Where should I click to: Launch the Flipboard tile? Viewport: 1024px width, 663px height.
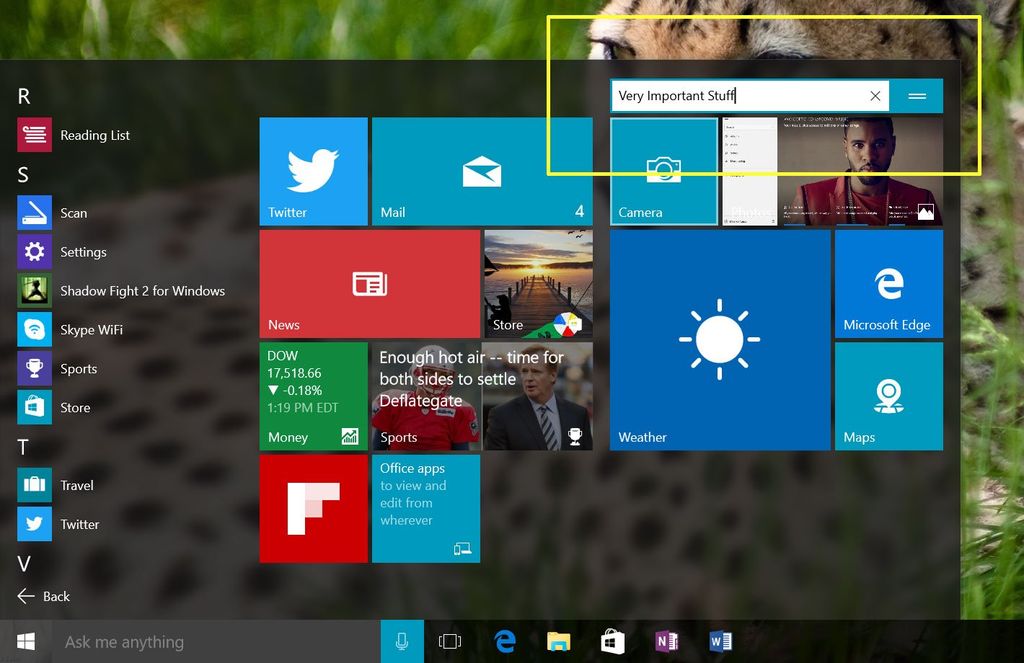tap(313, 508)
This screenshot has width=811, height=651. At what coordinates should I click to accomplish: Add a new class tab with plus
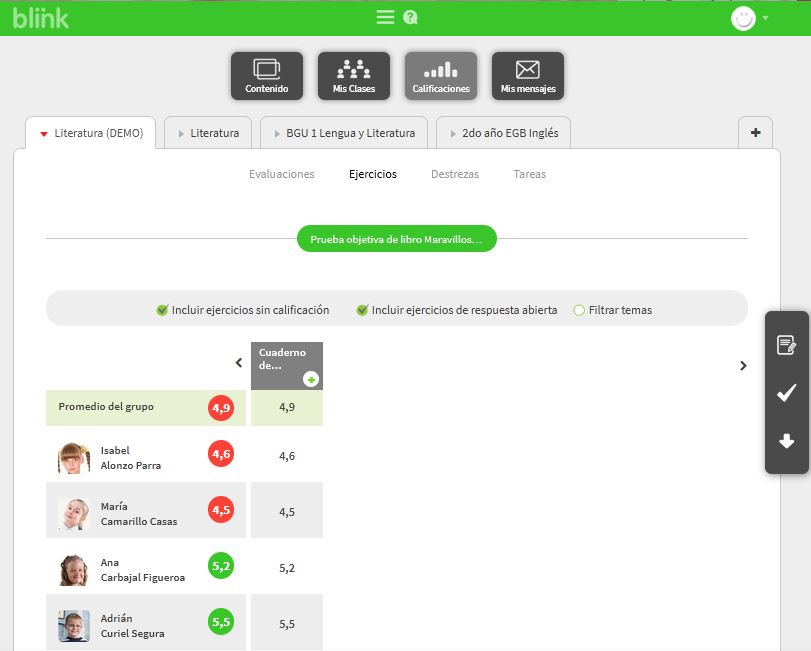tap(755, 133)
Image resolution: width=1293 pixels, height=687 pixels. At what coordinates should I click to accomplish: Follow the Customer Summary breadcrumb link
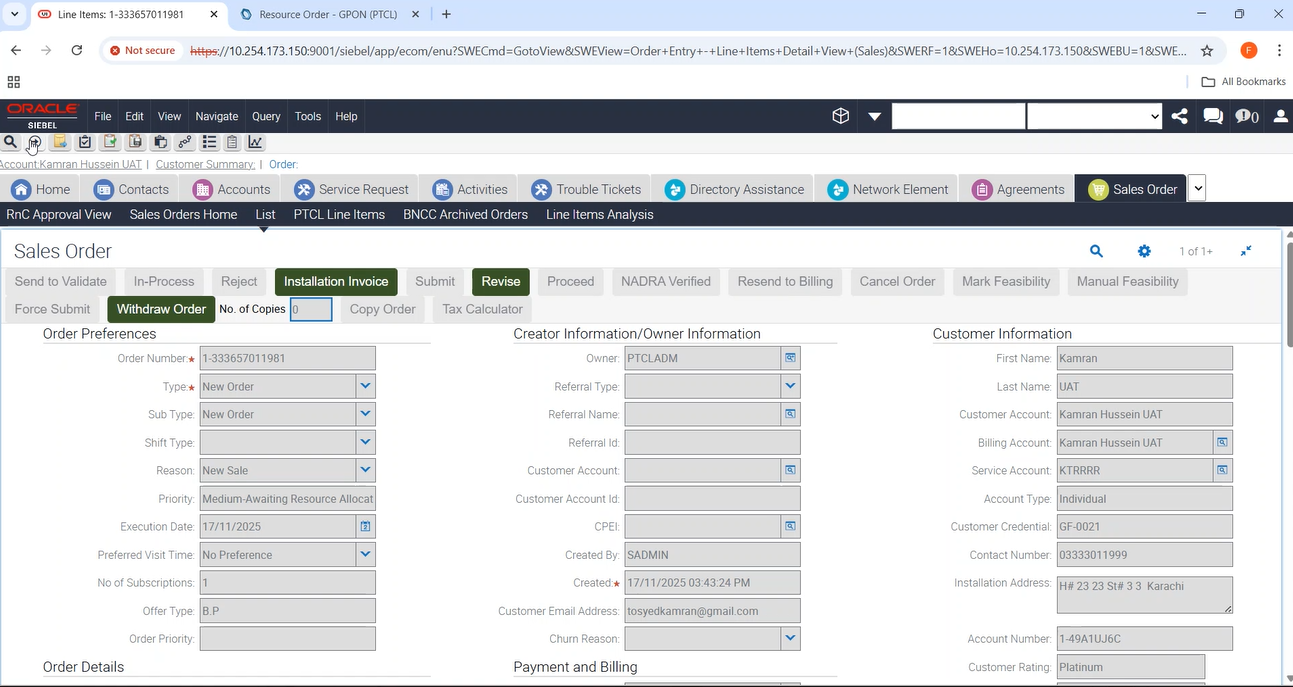pyautogui.click(x=205, y=164)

########################################

__Requirement__
Without the pictures, return the records above exactly as written.

__Solved problem__
Where should I click to: Launch the Flipboard tile? Viewport: 1024px width, 663px height.
tap(313, 508)
This screenshot has width=811, height=651. At what coordinates should I click to accomplish: Add a new class tab with plus
tap(755, 133)
Image resolution: width=1293 pixels, height=687 pixels. At what coordinates should I click to accomplish: Follow the Customer Summary breadcrumb link
pyautogui.click(x=205, y=164)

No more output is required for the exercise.